== Listing ==

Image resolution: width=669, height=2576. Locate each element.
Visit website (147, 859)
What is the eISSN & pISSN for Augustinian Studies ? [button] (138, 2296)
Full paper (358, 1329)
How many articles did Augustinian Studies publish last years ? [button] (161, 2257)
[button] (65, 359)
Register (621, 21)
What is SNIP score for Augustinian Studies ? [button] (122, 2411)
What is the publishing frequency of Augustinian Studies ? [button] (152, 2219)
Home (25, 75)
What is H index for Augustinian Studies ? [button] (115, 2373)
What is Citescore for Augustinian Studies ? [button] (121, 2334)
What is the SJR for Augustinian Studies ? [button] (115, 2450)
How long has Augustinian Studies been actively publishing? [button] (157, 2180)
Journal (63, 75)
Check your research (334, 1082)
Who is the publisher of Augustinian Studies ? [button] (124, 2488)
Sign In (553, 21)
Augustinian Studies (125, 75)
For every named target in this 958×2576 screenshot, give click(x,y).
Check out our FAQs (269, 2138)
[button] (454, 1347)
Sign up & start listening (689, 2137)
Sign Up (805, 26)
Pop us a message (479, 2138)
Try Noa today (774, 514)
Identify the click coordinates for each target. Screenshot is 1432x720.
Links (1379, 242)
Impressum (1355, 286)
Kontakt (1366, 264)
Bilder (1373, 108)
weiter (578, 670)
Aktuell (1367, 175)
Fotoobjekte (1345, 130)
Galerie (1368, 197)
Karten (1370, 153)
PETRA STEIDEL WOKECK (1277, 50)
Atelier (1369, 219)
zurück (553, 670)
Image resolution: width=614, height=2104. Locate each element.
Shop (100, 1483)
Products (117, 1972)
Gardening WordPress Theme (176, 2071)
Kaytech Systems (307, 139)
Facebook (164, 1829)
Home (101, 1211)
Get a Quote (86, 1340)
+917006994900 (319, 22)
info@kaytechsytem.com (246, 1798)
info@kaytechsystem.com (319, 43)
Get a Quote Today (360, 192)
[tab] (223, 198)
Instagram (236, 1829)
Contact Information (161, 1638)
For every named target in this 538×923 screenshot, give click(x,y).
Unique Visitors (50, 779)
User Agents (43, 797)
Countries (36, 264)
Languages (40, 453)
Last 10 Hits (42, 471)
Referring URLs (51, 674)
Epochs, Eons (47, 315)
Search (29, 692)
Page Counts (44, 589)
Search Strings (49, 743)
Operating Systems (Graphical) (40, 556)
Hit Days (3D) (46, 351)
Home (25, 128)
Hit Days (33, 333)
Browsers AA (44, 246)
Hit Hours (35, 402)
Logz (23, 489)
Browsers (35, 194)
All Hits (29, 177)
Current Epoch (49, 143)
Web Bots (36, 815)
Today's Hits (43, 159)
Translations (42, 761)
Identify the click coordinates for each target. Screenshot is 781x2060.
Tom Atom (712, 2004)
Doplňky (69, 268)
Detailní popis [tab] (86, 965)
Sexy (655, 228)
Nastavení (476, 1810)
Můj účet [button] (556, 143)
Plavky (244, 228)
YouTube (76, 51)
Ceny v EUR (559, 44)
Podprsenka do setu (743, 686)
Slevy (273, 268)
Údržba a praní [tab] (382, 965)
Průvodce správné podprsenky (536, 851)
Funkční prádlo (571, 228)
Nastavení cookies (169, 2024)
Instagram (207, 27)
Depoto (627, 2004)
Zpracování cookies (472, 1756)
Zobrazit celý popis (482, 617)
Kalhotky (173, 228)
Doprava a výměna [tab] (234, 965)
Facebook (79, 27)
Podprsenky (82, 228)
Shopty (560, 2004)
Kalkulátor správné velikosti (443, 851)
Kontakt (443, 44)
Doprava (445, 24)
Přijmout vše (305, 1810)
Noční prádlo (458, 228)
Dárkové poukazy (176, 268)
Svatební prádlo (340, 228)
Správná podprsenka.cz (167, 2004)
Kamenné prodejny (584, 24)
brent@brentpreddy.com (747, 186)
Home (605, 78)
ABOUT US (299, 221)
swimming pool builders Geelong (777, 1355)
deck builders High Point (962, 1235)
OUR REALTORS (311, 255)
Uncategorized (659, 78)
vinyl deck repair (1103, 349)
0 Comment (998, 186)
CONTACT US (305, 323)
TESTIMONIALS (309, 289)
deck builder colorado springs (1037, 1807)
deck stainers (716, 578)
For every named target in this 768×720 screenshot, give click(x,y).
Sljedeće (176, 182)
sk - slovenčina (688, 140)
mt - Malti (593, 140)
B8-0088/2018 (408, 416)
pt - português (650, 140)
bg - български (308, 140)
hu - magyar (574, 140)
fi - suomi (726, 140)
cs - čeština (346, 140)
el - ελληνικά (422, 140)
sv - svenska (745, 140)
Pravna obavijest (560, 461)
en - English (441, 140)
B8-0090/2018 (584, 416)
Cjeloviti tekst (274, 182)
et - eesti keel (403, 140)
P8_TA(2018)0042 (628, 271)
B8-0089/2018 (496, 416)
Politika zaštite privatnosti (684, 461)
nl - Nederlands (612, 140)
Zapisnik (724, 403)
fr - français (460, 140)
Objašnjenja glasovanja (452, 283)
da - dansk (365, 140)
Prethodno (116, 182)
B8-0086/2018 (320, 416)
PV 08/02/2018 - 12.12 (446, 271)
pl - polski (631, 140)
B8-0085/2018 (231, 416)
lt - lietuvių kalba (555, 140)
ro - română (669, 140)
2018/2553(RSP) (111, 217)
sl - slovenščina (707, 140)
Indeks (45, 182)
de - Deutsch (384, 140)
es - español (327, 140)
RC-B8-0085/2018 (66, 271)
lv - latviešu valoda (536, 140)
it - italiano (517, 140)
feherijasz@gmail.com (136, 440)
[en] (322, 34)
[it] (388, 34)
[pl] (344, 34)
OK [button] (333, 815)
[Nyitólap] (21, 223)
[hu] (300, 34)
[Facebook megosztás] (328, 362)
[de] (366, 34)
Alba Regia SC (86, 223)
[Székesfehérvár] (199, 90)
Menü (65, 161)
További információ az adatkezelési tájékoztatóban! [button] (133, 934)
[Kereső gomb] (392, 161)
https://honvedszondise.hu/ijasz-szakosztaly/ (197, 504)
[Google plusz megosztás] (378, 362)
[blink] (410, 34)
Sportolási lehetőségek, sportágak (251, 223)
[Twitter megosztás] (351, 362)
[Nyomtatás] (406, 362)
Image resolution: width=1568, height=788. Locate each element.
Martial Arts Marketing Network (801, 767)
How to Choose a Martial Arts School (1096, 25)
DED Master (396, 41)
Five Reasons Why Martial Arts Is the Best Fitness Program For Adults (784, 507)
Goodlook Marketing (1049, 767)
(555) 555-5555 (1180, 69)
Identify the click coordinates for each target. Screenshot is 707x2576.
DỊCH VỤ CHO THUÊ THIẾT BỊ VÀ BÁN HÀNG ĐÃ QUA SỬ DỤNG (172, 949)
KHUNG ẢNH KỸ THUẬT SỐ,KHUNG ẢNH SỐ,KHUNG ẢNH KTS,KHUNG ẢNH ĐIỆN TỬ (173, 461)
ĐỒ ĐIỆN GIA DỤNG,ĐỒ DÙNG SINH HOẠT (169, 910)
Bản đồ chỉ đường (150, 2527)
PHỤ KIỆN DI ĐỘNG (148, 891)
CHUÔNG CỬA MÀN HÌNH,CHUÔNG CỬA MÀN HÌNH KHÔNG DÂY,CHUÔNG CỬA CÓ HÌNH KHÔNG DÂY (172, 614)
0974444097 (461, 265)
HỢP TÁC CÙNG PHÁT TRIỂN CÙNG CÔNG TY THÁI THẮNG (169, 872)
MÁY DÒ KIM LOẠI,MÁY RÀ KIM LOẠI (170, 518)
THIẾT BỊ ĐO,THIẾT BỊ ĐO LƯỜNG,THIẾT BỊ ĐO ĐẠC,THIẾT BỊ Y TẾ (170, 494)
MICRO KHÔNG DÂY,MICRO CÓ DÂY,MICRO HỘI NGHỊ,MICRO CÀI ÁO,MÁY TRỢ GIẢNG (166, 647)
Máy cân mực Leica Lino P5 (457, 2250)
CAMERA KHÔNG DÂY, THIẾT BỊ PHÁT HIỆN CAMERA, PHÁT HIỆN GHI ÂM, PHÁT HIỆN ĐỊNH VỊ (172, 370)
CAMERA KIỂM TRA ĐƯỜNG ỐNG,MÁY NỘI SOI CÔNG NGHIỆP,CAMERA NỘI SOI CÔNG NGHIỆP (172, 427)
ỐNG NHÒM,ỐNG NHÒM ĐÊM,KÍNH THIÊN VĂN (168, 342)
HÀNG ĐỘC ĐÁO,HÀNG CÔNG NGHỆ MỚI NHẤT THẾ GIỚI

===

## Exercise prompt
Please repeat, word for word, the lines of the material from the line containing "Údržba a praní [tab] (382, 965)" to the line containing "vinyl deck repair (1103, 349)", including both of those lines.

## Expected output
Údržba a praní [tab] (382, 965)
Průvodce správné podprsenky (536, 851)
Funkční prádlo (571, 228)
Nastavení cookies (169, 2024)
Instagram (207, 27)
Depoto (627, 2004)
Zpracování cookies (472, 1756)
Zobrazit celý popis (482, 617)
Kalhotky (173, 228)
Doprava a výměna [tab] (234, 965)
Facebook (79, 27)
Podprsenky (82, 228)
Shopty (560, 2004)
Kalkulátor správné velikosti (443, 851)
Kontakt (443, 44)
Doprava (445, 24)
Přijmout vše (305, 1810)
Noční prádlo (458, 228)
Dárkové poukazy (176, 268)
Svatební prádlo (340, 228)
Správná podprsenka.cz (167, 2004)
Kamenné prodejny (584, 24)
brent@brentpreddy.com (747, 186)
Home (605, 78)
ABOUT US (299, 221)
swimming pool builders Geelong (777, 1355)
deck builders High Point (962, 1235)
OUR REALTORS (311, 255)
Uncategorized (659, 78)
vinyl deck repair (1103, 349)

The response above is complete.